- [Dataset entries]

:::::

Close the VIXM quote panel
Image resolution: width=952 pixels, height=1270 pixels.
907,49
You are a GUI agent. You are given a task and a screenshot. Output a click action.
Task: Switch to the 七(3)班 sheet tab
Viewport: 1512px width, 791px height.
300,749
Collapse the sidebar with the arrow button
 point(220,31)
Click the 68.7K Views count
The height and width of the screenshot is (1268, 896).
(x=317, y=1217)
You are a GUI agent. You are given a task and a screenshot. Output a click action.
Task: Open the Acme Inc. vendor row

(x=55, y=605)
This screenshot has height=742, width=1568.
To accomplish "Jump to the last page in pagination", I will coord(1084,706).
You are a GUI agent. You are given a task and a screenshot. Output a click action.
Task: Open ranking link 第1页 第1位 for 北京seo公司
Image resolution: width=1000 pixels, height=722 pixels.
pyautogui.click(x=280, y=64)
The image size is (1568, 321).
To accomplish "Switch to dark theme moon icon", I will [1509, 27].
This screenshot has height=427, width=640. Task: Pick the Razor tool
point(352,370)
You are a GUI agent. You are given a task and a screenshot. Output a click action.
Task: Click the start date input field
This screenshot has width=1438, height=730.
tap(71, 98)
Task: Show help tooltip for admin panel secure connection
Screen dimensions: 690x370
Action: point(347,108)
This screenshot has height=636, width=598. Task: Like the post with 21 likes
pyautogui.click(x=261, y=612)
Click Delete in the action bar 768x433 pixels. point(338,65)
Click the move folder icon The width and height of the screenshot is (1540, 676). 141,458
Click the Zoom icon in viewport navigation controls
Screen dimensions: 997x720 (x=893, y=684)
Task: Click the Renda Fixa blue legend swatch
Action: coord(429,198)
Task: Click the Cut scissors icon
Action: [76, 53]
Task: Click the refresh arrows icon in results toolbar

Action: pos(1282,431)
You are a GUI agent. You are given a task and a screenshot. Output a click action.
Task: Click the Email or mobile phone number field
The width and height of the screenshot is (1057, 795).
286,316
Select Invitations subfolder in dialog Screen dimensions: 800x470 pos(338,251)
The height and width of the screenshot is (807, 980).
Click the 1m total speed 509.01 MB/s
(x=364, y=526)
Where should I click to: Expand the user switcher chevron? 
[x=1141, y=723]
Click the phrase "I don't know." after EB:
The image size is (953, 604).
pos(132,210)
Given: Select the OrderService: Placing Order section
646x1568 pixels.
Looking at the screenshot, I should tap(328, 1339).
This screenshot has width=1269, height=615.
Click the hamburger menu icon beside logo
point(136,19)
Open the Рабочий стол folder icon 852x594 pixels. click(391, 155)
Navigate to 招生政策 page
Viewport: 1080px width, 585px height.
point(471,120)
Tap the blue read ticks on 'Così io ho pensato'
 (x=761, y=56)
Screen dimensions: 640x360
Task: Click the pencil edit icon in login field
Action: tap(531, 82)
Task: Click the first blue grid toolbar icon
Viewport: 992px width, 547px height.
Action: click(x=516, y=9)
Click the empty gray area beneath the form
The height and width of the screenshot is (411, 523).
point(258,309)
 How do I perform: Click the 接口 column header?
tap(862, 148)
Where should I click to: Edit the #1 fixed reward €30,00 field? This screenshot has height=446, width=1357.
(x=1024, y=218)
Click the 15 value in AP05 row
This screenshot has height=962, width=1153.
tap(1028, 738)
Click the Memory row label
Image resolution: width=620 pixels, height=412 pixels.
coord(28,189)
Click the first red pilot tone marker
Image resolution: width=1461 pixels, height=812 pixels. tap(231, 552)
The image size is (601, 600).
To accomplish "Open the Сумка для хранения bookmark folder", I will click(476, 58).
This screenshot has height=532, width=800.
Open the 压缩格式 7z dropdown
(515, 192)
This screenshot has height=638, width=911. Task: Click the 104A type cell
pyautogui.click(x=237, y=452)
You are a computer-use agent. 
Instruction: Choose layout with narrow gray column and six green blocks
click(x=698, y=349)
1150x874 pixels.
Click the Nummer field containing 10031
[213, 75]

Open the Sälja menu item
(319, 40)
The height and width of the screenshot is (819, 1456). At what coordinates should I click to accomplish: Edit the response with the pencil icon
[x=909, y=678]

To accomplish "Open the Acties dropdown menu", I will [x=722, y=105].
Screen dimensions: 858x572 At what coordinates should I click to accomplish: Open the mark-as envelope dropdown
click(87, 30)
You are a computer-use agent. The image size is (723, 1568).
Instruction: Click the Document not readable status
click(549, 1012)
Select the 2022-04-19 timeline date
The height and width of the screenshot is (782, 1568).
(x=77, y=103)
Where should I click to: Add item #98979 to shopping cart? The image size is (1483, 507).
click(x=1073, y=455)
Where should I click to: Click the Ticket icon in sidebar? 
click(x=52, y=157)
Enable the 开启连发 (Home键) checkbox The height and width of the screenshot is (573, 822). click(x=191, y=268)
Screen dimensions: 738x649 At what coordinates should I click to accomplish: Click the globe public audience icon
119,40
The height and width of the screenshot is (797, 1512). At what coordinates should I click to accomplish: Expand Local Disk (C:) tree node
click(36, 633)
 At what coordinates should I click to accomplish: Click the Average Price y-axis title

:::::

- [WORK TASK] In the entries above, find each line with the string "computer" and copy it.

- [THE ANSWER]
You are a computer-use agent. 
You are a computer-use agent. The image size is (723, 1568).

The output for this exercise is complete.